### Excerpted passage
It was a feat of human endurance, almost unbelievable. In 2013, Diana Nyad swam more than 100 miles from Cuba to Florida. She spent more than 53 hours in shark- and jellyfish-infested waters, and she was 64 years old at the time.


DIANA NYAD: I got three messages. One is we should never, ever give up.

MARTIN: Her lips were swollen from the saltwater, but she got her message out to the crowd that welcomed her on shore.


NYAD: Two is you never are too old to chase your dreams.


MARTIN: A new film dramatizes that quest with Annette Bening playing the role of Diana Nyad.


ANNETTE BENING: (As Diana) And three, it looks like a solitary sport, but it takes a team.

UNIDENTIFIED ACTOR #1: (As character) That's right.

MARTIN: Elizabeth Chai Vasarhelyi is the co-director of "Nyad," along with her husband, Jimmy Chin. The filmmakers are best known for their documentary work, like the Oscar winner "Free Solo," about an especially dangerous rock-climbing expedition.

ELIZABETH CHAI VASARHELYI: Many of our films explore this idea of an individual who believes in the impossible, who dares to dream and has an audacious dream. But, you know, we never had, really, a film that centered on a woman, and we were curious what that experience would be like for a woman. So then when we received the script for "Nyad," Jimmy and I had this moment, being like, this is exactly it. Like, Diana Nyad is someone who's unafraid.


BENING: (As Diana) I want to do it.

JODIE FOSTER: (As Bonnie) Do what?

BENING: (As Diana) Cuba to Florida, my swim.

FOSTER: (As Bonnie) Huh? (Laughter) You're hilarious. Serve.

BENING: (As Diana) No, I'm not kidding, Bonnie. I'm going to do it.

FOSTER: (As Bonnie) No. That's insane. You tried that when you were 28, and you did not make it when you were 28. You're 60.
######
### Excerpted data
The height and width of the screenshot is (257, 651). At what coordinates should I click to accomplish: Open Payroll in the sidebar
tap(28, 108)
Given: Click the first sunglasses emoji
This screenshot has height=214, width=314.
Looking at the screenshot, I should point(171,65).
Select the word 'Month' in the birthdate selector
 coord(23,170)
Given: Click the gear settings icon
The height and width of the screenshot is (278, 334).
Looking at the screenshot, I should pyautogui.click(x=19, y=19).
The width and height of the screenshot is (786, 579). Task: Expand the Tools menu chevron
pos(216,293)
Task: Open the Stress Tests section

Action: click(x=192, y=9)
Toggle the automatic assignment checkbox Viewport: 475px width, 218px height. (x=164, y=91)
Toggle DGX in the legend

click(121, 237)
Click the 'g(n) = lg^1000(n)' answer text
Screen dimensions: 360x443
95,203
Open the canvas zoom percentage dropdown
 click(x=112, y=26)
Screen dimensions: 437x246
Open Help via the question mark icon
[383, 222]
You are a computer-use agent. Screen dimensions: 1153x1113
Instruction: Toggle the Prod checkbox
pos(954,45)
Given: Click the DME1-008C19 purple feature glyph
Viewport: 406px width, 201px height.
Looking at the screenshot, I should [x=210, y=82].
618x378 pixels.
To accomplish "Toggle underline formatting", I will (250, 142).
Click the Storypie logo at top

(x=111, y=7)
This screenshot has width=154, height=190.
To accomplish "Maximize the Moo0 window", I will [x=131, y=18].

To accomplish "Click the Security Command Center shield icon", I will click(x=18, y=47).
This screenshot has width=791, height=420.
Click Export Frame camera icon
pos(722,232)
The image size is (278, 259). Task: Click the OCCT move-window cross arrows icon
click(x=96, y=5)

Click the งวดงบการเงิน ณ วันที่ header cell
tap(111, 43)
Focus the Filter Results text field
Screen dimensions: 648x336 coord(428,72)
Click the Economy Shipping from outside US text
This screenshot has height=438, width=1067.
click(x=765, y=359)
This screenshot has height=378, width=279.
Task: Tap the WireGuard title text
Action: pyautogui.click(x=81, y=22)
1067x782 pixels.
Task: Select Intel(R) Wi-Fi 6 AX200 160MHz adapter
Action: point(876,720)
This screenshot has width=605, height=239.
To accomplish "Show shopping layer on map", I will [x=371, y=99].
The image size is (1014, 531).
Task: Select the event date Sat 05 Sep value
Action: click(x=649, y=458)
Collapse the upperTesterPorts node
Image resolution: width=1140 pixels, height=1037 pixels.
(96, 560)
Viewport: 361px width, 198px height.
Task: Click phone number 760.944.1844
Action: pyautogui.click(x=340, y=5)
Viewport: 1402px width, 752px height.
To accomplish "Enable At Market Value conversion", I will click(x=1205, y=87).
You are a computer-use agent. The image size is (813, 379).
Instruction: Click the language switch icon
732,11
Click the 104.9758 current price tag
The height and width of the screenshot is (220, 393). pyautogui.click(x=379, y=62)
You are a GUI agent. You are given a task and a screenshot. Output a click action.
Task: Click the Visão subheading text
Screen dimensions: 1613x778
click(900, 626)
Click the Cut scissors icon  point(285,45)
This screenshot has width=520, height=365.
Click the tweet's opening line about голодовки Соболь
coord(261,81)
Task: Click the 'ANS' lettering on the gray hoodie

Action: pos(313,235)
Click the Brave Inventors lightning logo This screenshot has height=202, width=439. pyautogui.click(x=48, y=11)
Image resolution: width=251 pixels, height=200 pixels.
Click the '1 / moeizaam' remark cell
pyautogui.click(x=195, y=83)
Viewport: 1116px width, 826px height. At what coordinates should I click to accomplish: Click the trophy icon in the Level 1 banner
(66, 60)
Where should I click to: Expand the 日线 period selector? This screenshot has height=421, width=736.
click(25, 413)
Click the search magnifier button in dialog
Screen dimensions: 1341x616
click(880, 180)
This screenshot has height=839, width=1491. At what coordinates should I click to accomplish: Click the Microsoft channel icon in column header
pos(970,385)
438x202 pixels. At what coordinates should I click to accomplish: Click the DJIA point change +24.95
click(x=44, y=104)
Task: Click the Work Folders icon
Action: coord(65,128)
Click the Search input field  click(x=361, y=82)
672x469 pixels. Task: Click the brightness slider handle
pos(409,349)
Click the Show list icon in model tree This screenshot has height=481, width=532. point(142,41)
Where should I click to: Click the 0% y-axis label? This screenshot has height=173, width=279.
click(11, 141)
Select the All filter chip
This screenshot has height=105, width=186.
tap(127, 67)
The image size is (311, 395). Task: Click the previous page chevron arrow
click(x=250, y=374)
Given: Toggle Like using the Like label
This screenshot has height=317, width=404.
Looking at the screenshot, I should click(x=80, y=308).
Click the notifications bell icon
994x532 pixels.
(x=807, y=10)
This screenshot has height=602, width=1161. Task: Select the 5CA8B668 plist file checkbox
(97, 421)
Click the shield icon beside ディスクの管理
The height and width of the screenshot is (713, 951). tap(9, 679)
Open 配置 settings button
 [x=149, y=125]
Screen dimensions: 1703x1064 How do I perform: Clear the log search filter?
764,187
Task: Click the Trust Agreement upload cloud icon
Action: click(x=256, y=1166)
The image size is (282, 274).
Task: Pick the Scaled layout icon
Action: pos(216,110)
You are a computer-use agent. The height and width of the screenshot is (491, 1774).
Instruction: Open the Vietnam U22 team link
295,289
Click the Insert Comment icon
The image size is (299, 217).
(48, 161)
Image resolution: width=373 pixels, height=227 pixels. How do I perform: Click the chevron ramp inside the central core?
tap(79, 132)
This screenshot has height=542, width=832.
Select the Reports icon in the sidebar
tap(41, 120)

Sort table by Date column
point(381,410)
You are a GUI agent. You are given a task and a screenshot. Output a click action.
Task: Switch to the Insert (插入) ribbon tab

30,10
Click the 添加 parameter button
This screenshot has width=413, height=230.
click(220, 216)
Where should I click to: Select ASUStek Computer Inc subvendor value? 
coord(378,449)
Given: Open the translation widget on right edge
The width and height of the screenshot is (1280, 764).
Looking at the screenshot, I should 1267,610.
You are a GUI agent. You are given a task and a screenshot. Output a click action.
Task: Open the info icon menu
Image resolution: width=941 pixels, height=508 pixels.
######
» **Tasks for this exercise**:
1. Decide whether each statement agrees with the Nyad excerpt, answering yes or no and quoting the words of the excerpt that settle it. (a) Nyad was 64 years old when she swam from Cuba to Florida. (b) Elizabeth Chai Vasarhelyi directed "Nyad" by herself. (c) Bonnie says Diana completed the swim when she was 28.
2. Copy out the lines of the listing between the line holding "You are a computer-use agent. Screen" and the line holding "will click(x=18, y=47).", inclusive.

» **Final results**:
1.
(a) Yes: "she was 64 years old at the time."
(b) No: "Elizabeth Chai Vasarhelyi is the co-director of "Nyad," along with her husband, Jimmy Chin."
(c) No: "You tried that when you were 28, and you did not make it when you were 28."

2.
You are a computer-use agent. Screen dimensions: 1153x1113
Instruction: Toggle the Prod checkbox
pos(954,45)
Given: Click the DME1-008C19 purple feature glyph
Viewport: 406px width, 201px height.
Looking at the screenshot, I should [x=210, y=82].
618x378 pixels.
To accomplish "Toggle underline formatting", I will (250, 142).
Click the Storypie logo at top

(x=111, y=7)
This screenshot has width=154, height=190.
To accomplish "Maximize the Moo0 window", I will [x=131, y=18].

To accomplish "Click the Security Command Center shield icon", I will click(x=18, y=47).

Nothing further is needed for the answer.